* _ABOUT THIS TASK_
Copy nothing but the lines from the one containing "Open the ファイル(F) menu" through the last line of the entries below, exactly as written and without pictures.

* _EXTRACTED DATA_
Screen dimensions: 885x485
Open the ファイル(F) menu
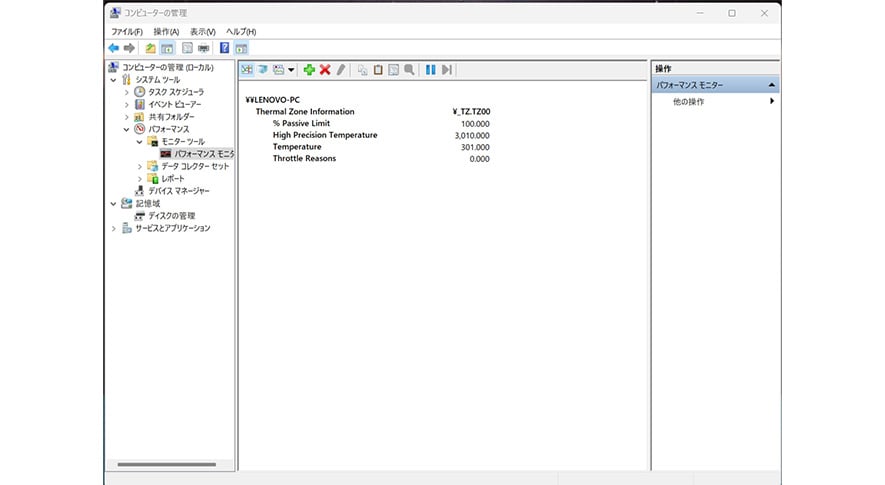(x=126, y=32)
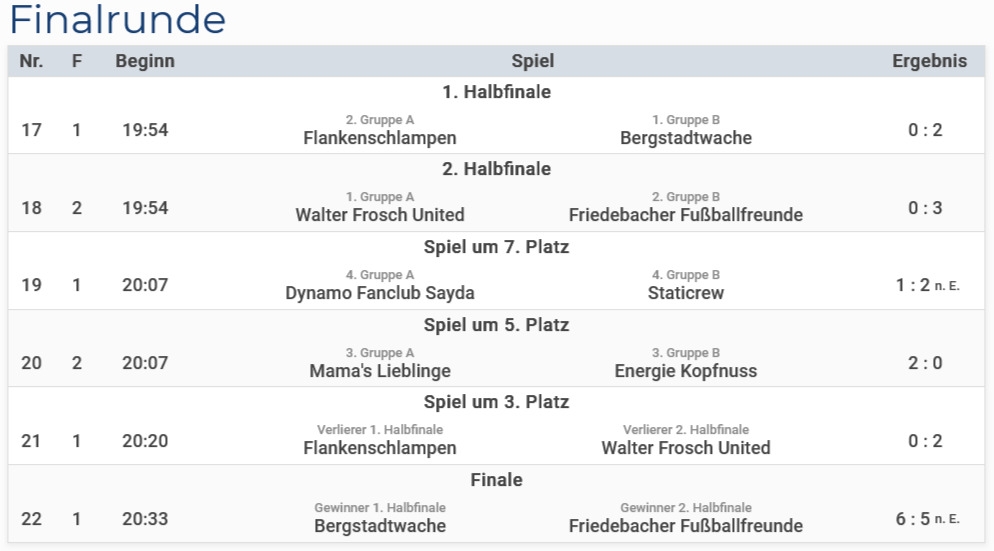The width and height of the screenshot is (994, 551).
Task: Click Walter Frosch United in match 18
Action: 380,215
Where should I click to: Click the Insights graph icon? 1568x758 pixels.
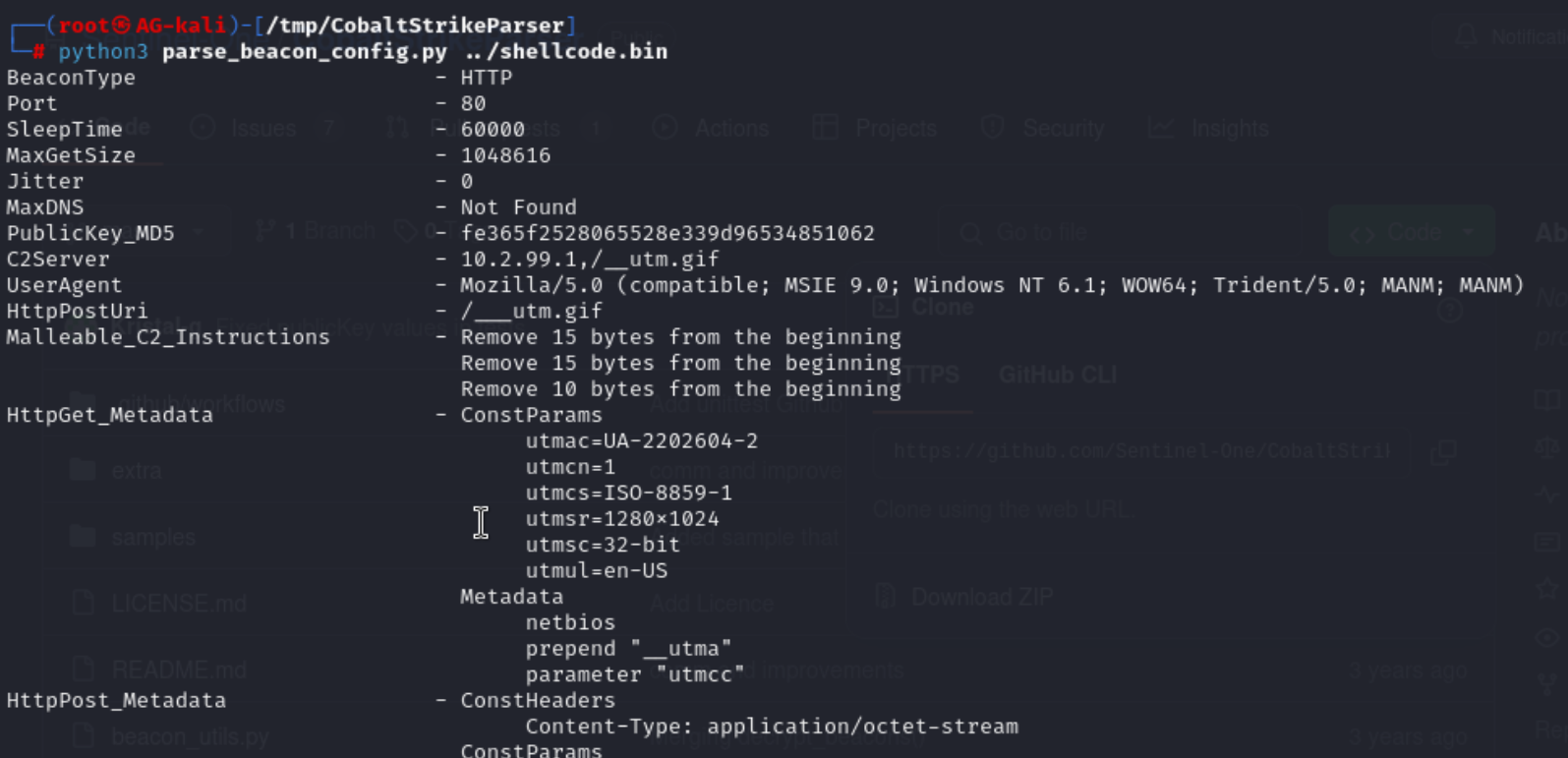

* _SOLVED PROBLEM_
Open the ファイル(F) menu
(x=126, y=32)
The width and height of the screenshot is (994, 551).
Task: Click Walter Frosch United in match 18
Action: 380,215
Where should I click to: Click the Insights graph icon? 1568x758 pixels.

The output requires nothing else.